As I’m writing this, Dror Helper blogged about using a poor man’s performance profiler. This profiling technique is useful when the tools are lacking, and we need to measure a performance of method(s) within our code. This information is usually logged, and after a run we’re left with a huge file containing hundreds (and sometimes thousands of lines). How do we make sense of this mess? How do we filter out and understand the relevant performance information?
As it happens, Microsoft Excel is a great tool to assist with this task! Excel is this part of Microsoft Office, which everyone has, but very few know how to use. I was watching as a colleague of mine, Doron, worked his magic with Excel, and now I’d like to share this information with the rest of the class:
Note: I used Excel 2010 to perform this. I believe that this is possible with earlier versions, but I can’t tell for sure.
We start by opening the log file, selecting all text, and pasting it into a new Excel worksheet.
Now we need to filter out anything not starting with the word *PERFORMANCE*.
With the first column selected, go to Data, and press Filter.
This will add a dropdown arrow on the first cell, click it, go to Text Filters, then Begins With. In the dialog type *PERFORMANCE*, and press OK. This will leave only the lines starting with *PERFORMANCE*, however, Excel will still show the original row numbers. Select the first column excluding the first line (by clicking on the 1st *PERFORMANCE* cell, then pressing Ctrl-Shift-Down Arrow), copy then paste the selected lines into a new sheet. This will reduce the number of displayed rows dramatically.
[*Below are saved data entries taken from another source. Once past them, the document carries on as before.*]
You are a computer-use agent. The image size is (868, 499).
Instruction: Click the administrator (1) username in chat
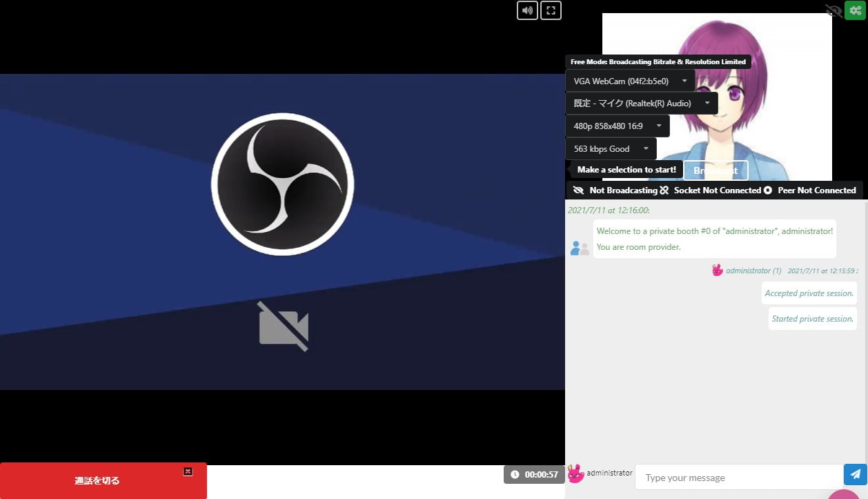753,271
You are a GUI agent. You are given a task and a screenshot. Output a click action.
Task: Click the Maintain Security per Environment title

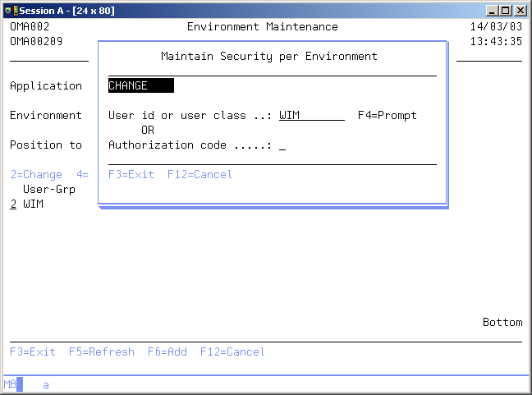coord(269,57)
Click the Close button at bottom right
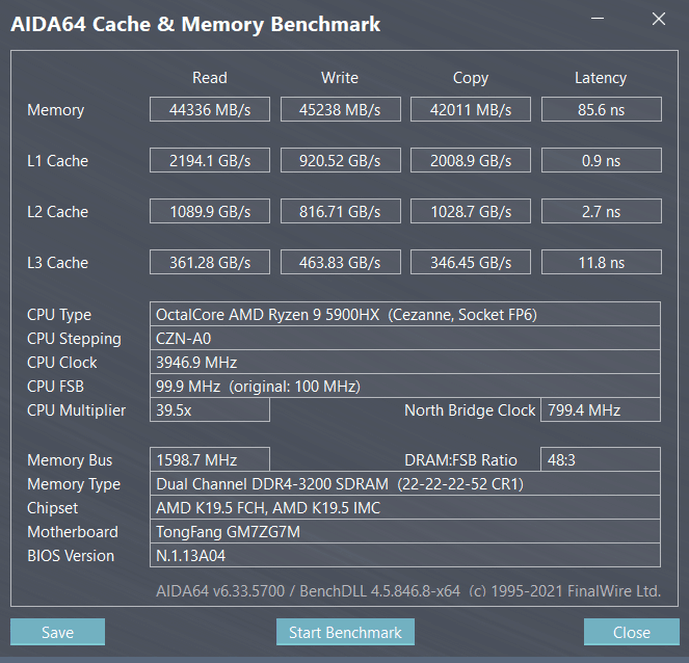689x663 pixels. [631, 632]
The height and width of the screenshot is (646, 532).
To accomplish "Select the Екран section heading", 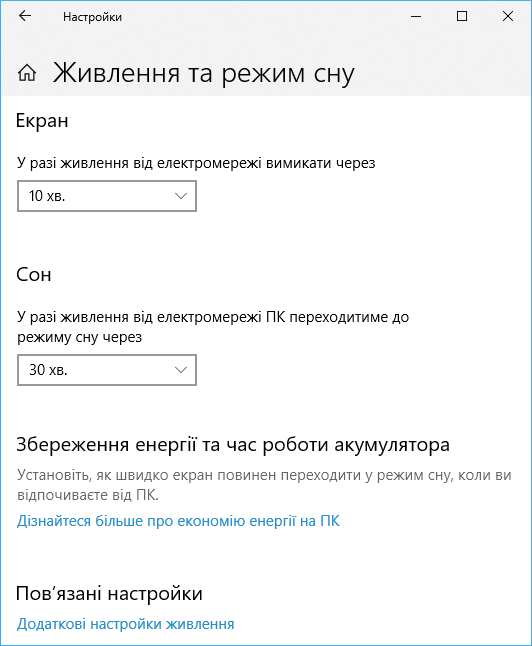I will [42, 121].
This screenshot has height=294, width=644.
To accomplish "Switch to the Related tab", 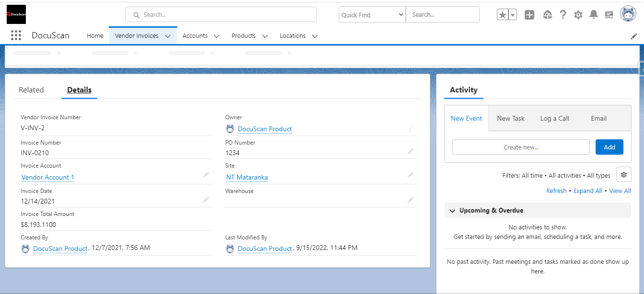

3. Split the text into columns using the Text-to-Columns feature
Tip: you can
skip this step reduce the number of steps here, if you output your performance text comma-separated.
With the first column selected, in the Data pane, click Text to Columns. First, we’re going to split the string by *PERFORMANCE*, so select Fixed Width, then Next. Click and drag the arrow head one character to the right, then press Finish.
Now the first column only contains the word *PERFORMANCE*, so we can safely delete the entire first column.
Let’s repeat this step once more, this time selecting Delimited in the first page of the wizard, then Next. We want to split by the equals sign
= so let’s type
= into the text box next to Other. We can see in the preview how it will look like. Close the wizard by pressing Finish.
4. Adding the numbers together using PivotTables
Now that we have two columns, one containing the method name, and the other the time it took the method to execute, we can summarize it using a PivotTable. But first, we need to give the columns some meaning in the pivot table, so insert a new row before the fist row, and above the first column type Method, and above the second row type Time.
Select both columns except the first row (you can select just the two cells in row 2, then pressing Ctrl-Shift-Down Arrow). Go to Insert, then PivotTable, and press OK in the new dialog.
Drag the Time field down to where it says Values. This should create a field called Sum of Time. Drag the Method field into the Row Labels.
On the left we should now see all the methods with the time it took to run them nicely formatted:
And that’s it! We can now apply Excel’s sorting to the columns and perform other analytical data with our poor man’s performance profiling data.